Les images (de Sylvain Leser) sont superbes, donnant à voir les monuments les plus symboliques de Paris, auras dorées dans la nuit désertée. Première pensée : la ville est montrée dans une beauté insolente. Insolente parce que les autres protagonistes de ce film sont des personnes vivant dans la rue.
Puis, à l'écoute des témoignages de Wenceslas, Christine, Pascal, Jeny, Costel et les autres, on se dit que la volonté d'esthétiser cette réalité va de pair avec la tonalité des échanges : Claus Drexel a suivi pendant 10 mois ces habitants de la rue, les interroge dans une proximité physique et une délicatesse qui leur confère une dignité manifeste. Ces êtres fragilisés, qui ont l'habitude de déranger ou d'être ignorés, racontent leurs parcours, leurs difficultés à affronter les contingences matérielles quotidiennes mais aussi, et surtout, à résister à la tentation de « l'abandon de soi.»

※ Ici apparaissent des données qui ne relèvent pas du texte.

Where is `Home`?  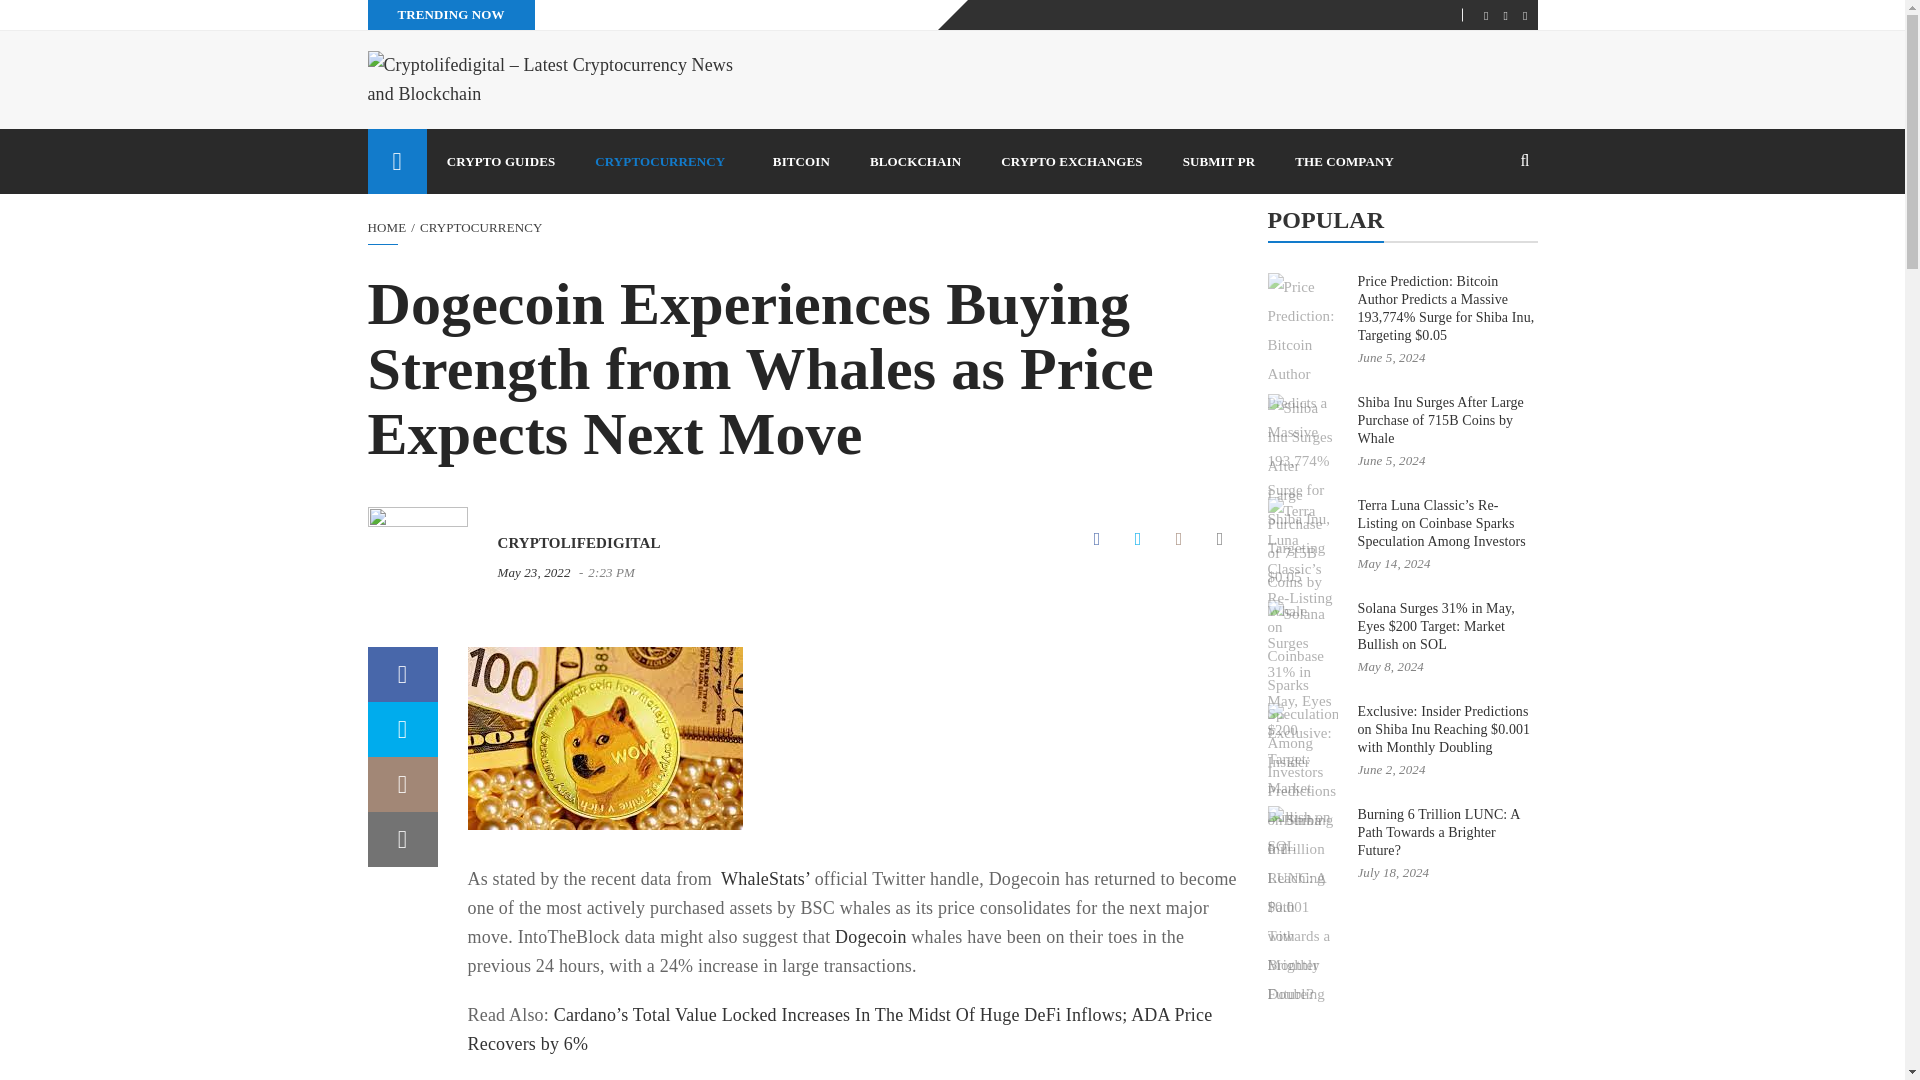 Home is located at coordinates (397, 161).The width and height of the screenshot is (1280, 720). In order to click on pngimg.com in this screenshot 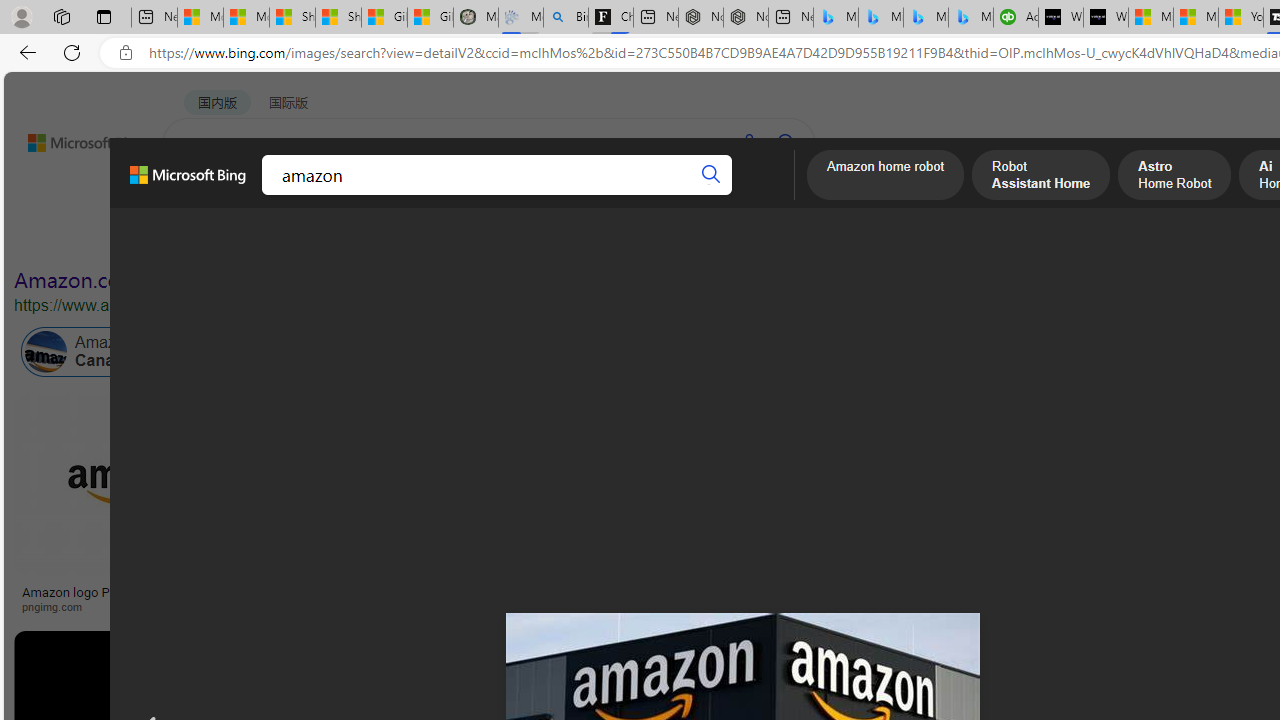, I will do `click(133, 606)`.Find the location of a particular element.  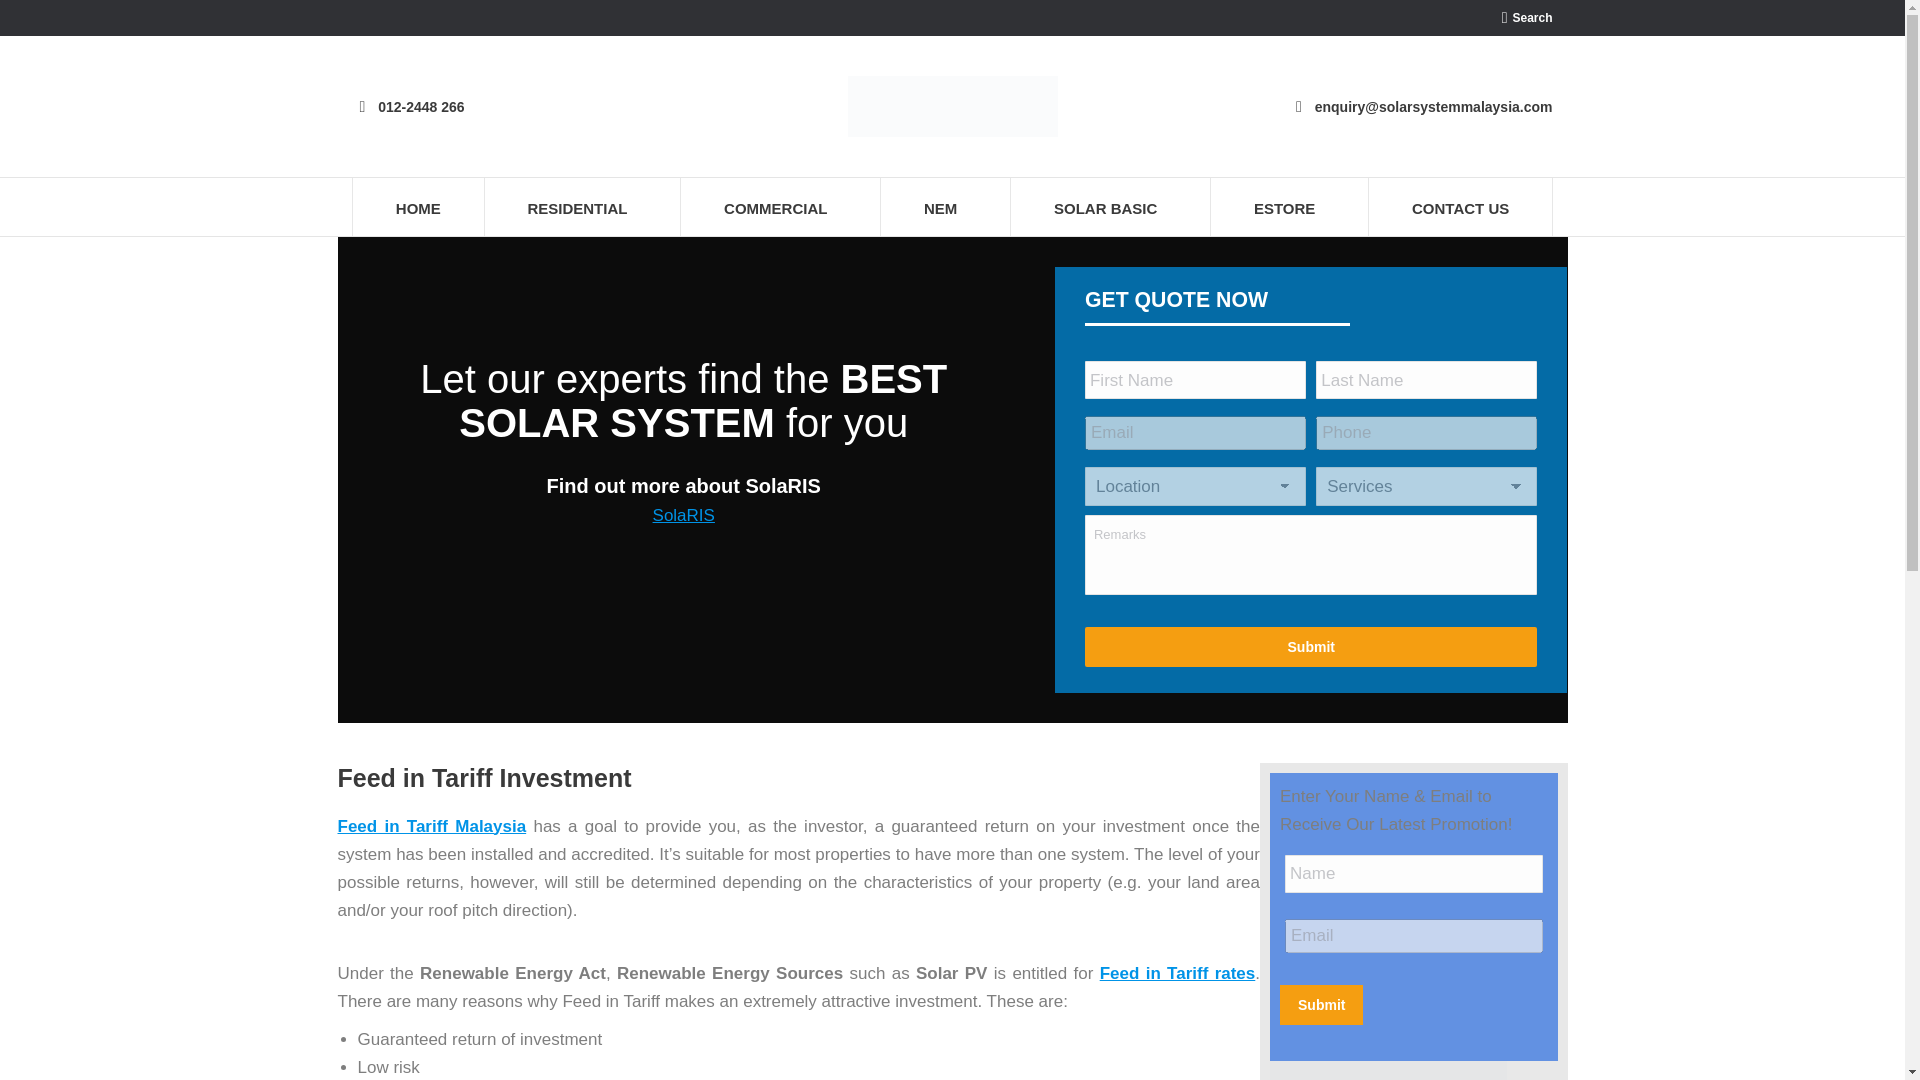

Celui qu'on n'entendra pas, Henri, mais que l'on verra disparaître dans une brèche de tunnel, clôt le film de façon saisissante, bouleversante.
Cette galerie de portraits, des résistants, est d'utilité publique pour nous confronter à notre propre attitude, pour lutter contre le mépris ou l'ignorance d'une partie de la population toujours trop importante.
Les suppléments (entretiens avec des médecins spécialisés et les réalisateurs)  montrent davantage encore l'importance d'exister dans le regard de l’autre. Dont acte.